*Exercises to complete*:
**1.** From the sports column, return everything from "Nike founder Phil" down to "this will happen.".
**2.** Answer these from the sports column:
(a) How many points did Horford score in the game?
(b) Who is named as the NBA commissioner?
(c) How old is Jim Kaat?

*Document passage*:
****
That was a huge third quarter for the Dubs as they built a 15-point lead. But it was a bigger fourth for the Celtics, who went off for 40 in the period, hitting 9-12 three-point attempts. Horford connected on six threes—including four straight at one point—on his way to 26 points on the night. That 120-108 comeback victory leaves Boston three wins away from clinching an NBA record 18th title.

Nike founder Phil Knight and Dodgers part-owner Alan Smolinisky want to buy the Portland Trail Blazers. Their current problem is that the Blazers are not for sale. But Knight and his buddy reportedly have scraped together two billion reasons why the team could have a change of heart. Plus, Knight has a friend in high places—NBA Commish Adam Silver. My guess is that this will happen.

Basketball has become a position-less sport. The whole point guard, shooting guard, small forward, power forward, center thingy is history. But the annual voting for the All-NBA team still reflects that rigid 1-5 position slotting. Silver Thursday floated an interesting idea. He said the league will take a look at having voters pick the top 15 players, regardless of position. Lemme think about this…

Idaho State assistant football coach DaVonte’ Neal has been charged with first-degree murder in connection with a 2017 fatal shooting in Arizona. Yeah, that’s gonna be an HR problem.

It’s time, Jim Kaat. We all agree that you’re a very nice man who never means any harm. But the 83-year-old Twins radio broadcaster has made yet another cringe-worthy on-air gaffe. He referred to Yankees lefthander Nestor Cortes as “Nestor the Molestor” in an attempt to compliment Cortes’ pitching. For the record, Cortes says he doesn’t care and was not offended. However, MLB and the Twins do not share that view. It was just last October when Kaat suggested that teams “get a 40-acre field of” players who look like White Sox infielder Yoan Moncada, who is Black and reportedly does not own a mule. It’s time, Jim.
****
*Raw data*:

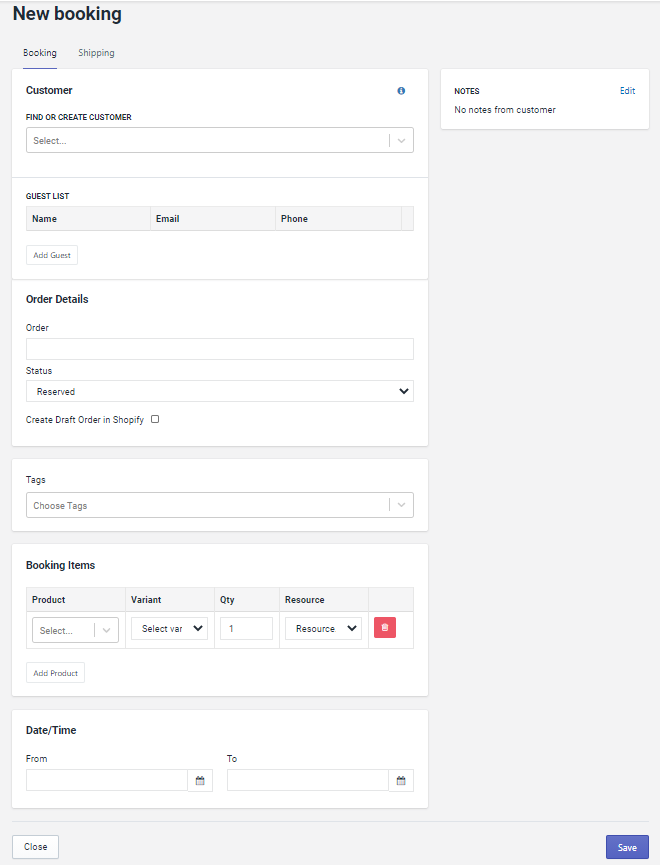Open the Product select dropdown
****
*Answers below*:
**1.**
Nike founder Phil Knight and Dodgers part-owner Alan Smolinisky want to buy the Portland Trail Blazers. Their current problem is that the Blazers are not for sale. But Knight and his buddy reportedly have scraped together two billion reasons why the team could have a change of heart. Plus, Knight has a friend in high places—NBA Commish Adam Silver. My guess is that this will happen.

**2.**
(a) 26
(b) Adam Silver
(c) 83